Oregon’s Education Department is promoting a training program that will offer a toolkit to help teachers “develop an anti-racist math practice.”

As noted in a newsletter sent by the department, middle school teachers are encouraged to register for a Feb. 21 course titled “A Pathway to Equitable Math Instruction,” which they say is designed to help them make use of “key tools for engagement [and] strategies to improve equitable outcomes for Black, Latinx, and multilingual students.”

According to the toolkit, one of the ways to achieve this goal is by “visiblizing [sic] the toxic characteristics of white supremacy culture with respect to math.” The alleged “toxic characteristics” include, among many others, focusing on getting the right answer, students being required to show their work, and teachers “treating mistakes as problems by equating them with wrongness.”

“Upholding the idea that there are always right and wrong answers perpetuate objectivity as well as fear of open conflict,” the toolkit states in reference to setting the focus on getting the right answer.
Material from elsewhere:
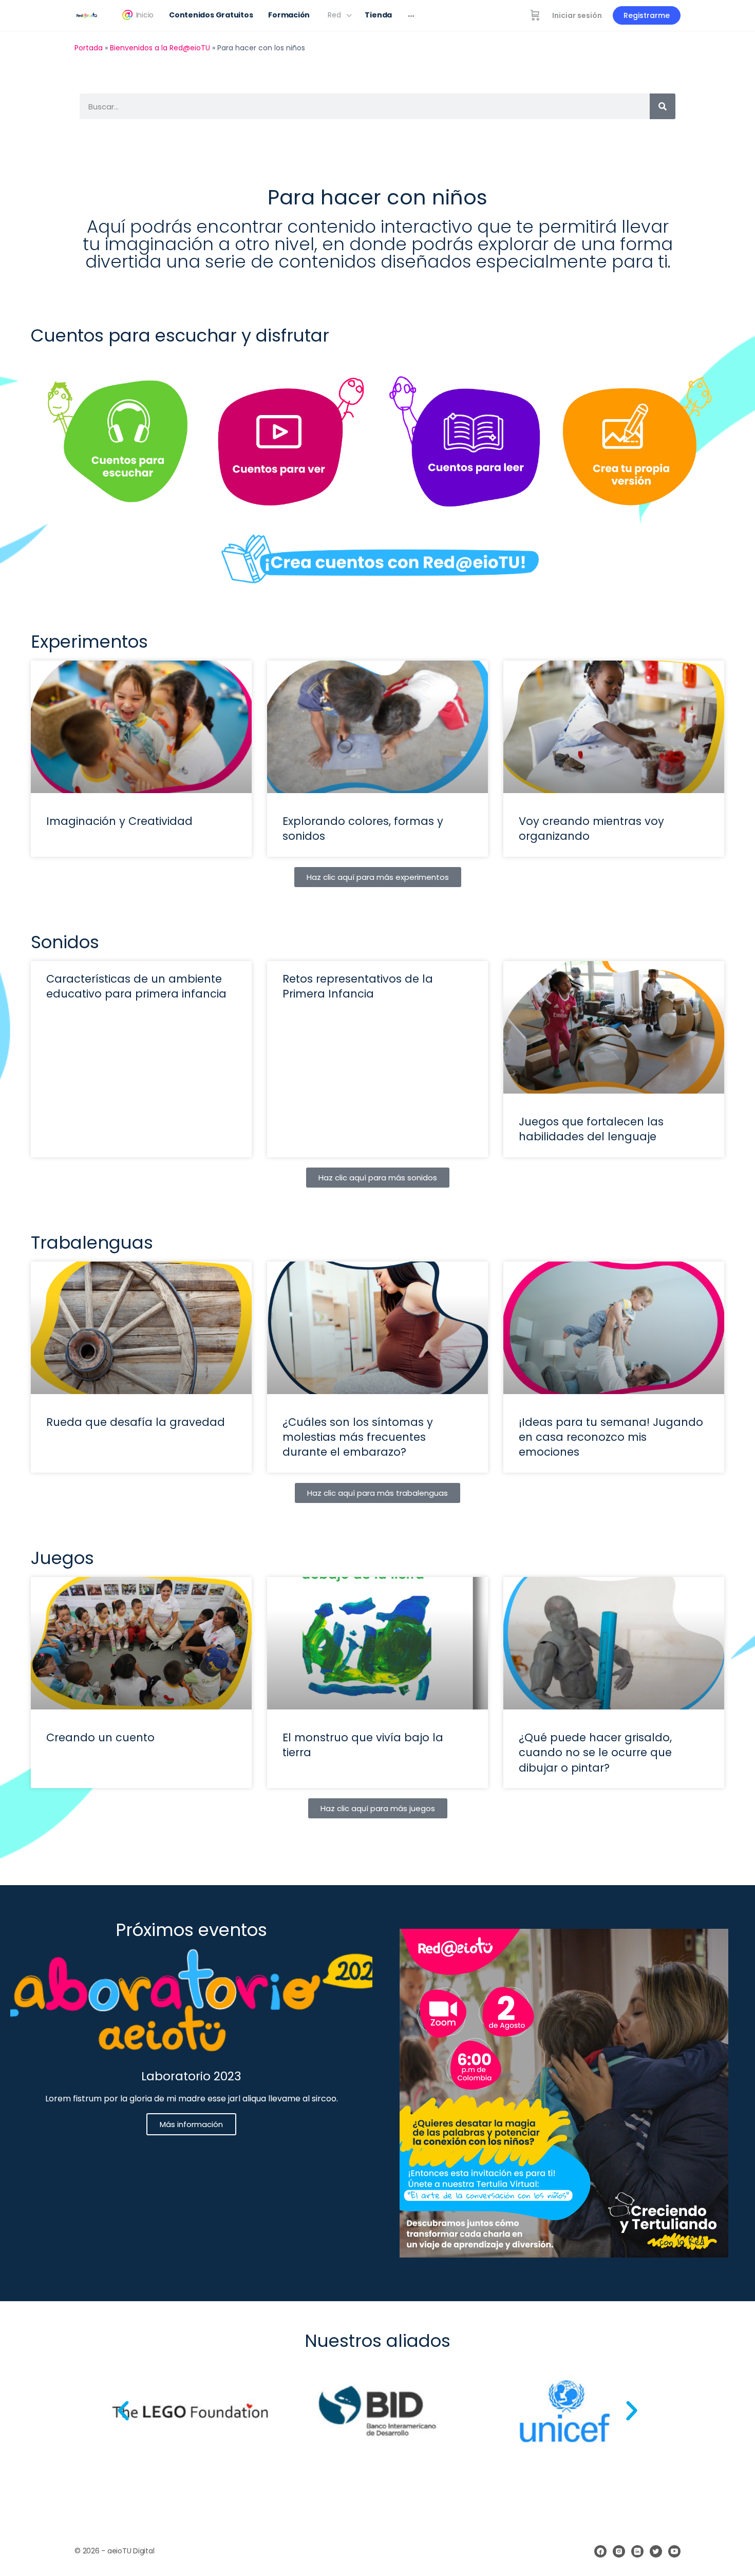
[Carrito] (535, 15)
Instead, teachers are recommended to have students “come up with at least two answers” that might solve the problem, and challenge standardized test questions by justifying other answers other than the right one by “unpacking the assumptions that are made in the problem.”
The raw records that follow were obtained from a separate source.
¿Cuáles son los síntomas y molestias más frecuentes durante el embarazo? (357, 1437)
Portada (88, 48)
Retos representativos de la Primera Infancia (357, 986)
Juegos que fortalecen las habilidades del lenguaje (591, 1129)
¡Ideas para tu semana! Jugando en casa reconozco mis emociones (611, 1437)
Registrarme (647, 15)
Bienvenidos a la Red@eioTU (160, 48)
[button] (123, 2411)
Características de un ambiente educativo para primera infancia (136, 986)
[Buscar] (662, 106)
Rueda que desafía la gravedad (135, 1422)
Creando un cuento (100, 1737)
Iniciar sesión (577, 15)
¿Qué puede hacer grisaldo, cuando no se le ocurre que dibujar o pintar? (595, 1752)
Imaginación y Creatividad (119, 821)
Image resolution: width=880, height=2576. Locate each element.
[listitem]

Teachers are also expected to learn to “distinguish between a mistake and a misunderstanding” because “white supremacy culture shows up in math classrooms when addressing mistakes,” according to the toolkit.

The toolkit links to a workbook titled “Dismantling Racism” for reference. The workbook similarly identifies the belief in objectivity as a characteristic of white supremacy, claiming that it is racist to believe there is such a thing as being objective or neutral, and that one should “assume that everybody has a valid point.”

It’s unclear to what extent teachers are expected to incorporate the workbook into their teaching. One section of the workbook claims that “only white people can be racist in our society, because only white people as a group have that power.”

The newsletter gained media attention amid a heated debate over critical race theory (CRT) and its role in America’s social and cultural institutions. An outgrowth of the European Marxist school of critical theory, the CRT labels the very foundations of the American system, such as rationalism, constitutional law, and legal reasoning, as tools of racial oppression.

Last year, the National Museum of African American History and Culture, which is part of the taxpayer-funded Smithsonian Institute, came under fire because of a display about “whiteness.” The museum suggested that valuing things such as “the nuclear family,” “objective, rational, linear thinking,” and “rigid time schedule” are manifestations of the alleged white culture.